● **Excerpt provided**
........

Three Ideas to Help Men Become More Thoughtful

This guest post is by Mike Bundrant of theiNLP Center.

A lot of good men could be more thoughtful of the women in their lives. These guys have all the right intentions, but thoughtfulness just doesn’t come naturally. Is this you? You diligently go about your business as a breadwinner and may love to putter around the house, but she wants something more.

What does she want, specifically?

She wants to know that you are 1. thinking about her and 2. willing to extend yourself to meet her needs. If she doesn’t get ample evidence of these two things, she may not be happy no matter what else she gets. Worse, at some point she will stop asking you to meet these needs, but the needs won’t go away. When this happens, the end is near! She will eventually leave you, or leave you emotionally. Either way, your relationship is over.

I know what you may be thinking.

“Whenever she asks me for something, I give it to her. What’s the problem?”

This is great. It means you are considerate when you are made aware of her needs. Keep it up – don’t stop being considerate. Just know that it doesn’t meet criterion number one above. It doesn’t prove you are thinking about her, even though you may still extend yourself by doing what she asks.

For example, which do you think will make her happier?

  1. She asks you to help with the dishes and you do so without complaining.
  2. You realize she needs help with the dishes without being asked and offer to help.

Another example:

  1. She reminds you that you haven’t brought her flowers lately, so you go get her some.
  2. You surprise her with flowers well before she feels she needs to mention it.

It isn’t rocket science. Still, I am amazed at how many guys, myself included, don’t put this into practice. Nothing can replace the powerful combination of being thoughtful (considering her wants and needs before being asked or reminded) and extending yourself (reaching out, going out of your way to do something for her).

........

● **Set exercise 1**
According to the guest post on thoughtfulness, what two things does she want to know?
● **Set exercise 2**
Decide whether each statement agrees with the guest post on thoughtfulness. Answer yes or no and quote the words of the post that decide it.
(a) Doing whatever she asks for proves that you are thinking about her.
(b) The author counts himself among the men who don't put this into practice.
(c) Once she stops asking you to meet her needs, those needs go away.

● **Given records**
........

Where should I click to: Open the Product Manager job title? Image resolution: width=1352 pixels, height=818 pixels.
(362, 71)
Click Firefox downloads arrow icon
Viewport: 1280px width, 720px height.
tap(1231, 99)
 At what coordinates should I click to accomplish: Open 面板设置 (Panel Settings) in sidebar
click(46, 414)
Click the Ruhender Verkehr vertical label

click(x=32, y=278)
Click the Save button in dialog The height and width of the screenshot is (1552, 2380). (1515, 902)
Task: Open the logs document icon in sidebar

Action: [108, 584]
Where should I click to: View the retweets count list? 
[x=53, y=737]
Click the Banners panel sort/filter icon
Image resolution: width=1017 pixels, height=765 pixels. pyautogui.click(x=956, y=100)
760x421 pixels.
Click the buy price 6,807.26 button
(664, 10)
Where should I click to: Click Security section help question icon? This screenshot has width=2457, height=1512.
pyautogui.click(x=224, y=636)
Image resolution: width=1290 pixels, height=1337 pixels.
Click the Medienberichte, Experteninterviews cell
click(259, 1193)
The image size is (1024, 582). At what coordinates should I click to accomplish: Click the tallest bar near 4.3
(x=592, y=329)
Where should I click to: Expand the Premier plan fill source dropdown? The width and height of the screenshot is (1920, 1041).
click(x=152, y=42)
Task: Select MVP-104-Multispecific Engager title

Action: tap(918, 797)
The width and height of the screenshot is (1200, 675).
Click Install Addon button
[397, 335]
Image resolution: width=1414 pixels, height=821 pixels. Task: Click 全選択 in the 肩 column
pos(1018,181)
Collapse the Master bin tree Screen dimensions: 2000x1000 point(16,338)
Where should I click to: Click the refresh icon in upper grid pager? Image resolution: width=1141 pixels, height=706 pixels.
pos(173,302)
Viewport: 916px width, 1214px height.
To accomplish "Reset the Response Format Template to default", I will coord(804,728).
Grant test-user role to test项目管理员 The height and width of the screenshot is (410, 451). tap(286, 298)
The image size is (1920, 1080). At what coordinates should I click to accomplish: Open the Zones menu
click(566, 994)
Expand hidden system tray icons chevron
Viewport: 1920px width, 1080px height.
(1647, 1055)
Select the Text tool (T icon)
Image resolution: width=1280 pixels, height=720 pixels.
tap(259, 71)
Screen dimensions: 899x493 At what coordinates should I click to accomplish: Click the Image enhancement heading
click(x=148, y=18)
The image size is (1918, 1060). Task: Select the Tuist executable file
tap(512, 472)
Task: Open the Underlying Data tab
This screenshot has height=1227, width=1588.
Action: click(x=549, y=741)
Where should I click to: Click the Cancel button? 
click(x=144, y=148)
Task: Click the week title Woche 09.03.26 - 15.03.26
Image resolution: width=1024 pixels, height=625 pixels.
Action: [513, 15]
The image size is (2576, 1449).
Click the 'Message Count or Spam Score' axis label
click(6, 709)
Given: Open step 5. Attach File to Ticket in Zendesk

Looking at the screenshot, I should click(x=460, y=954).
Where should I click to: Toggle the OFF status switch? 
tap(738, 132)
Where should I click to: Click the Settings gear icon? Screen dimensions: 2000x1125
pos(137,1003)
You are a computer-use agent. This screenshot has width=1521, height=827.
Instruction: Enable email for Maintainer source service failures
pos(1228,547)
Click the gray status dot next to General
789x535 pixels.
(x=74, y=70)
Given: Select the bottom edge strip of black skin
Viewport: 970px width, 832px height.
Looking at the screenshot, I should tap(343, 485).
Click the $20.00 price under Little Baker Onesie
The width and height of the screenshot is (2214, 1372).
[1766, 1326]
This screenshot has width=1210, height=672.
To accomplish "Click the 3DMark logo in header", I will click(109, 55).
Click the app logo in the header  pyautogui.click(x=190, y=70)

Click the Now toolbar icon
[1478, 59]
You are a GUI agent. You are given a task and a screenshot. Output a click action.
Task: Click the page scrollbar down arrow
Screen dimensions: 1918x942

........

● **Reply 1**
That you are thinking about her and that you are willing to extend yourself to meet her needs.

● **Reply 2**
(a) No: "It doesn’t prove you are thinking about her, even though you may still extend yourself by doing what she asks."
(b) Yes: "I am amazed at how many guys, myself included, don’t put this into practice."
(c) No: "at some point she will stop asking you to meet these needs, but the needs won’t go away."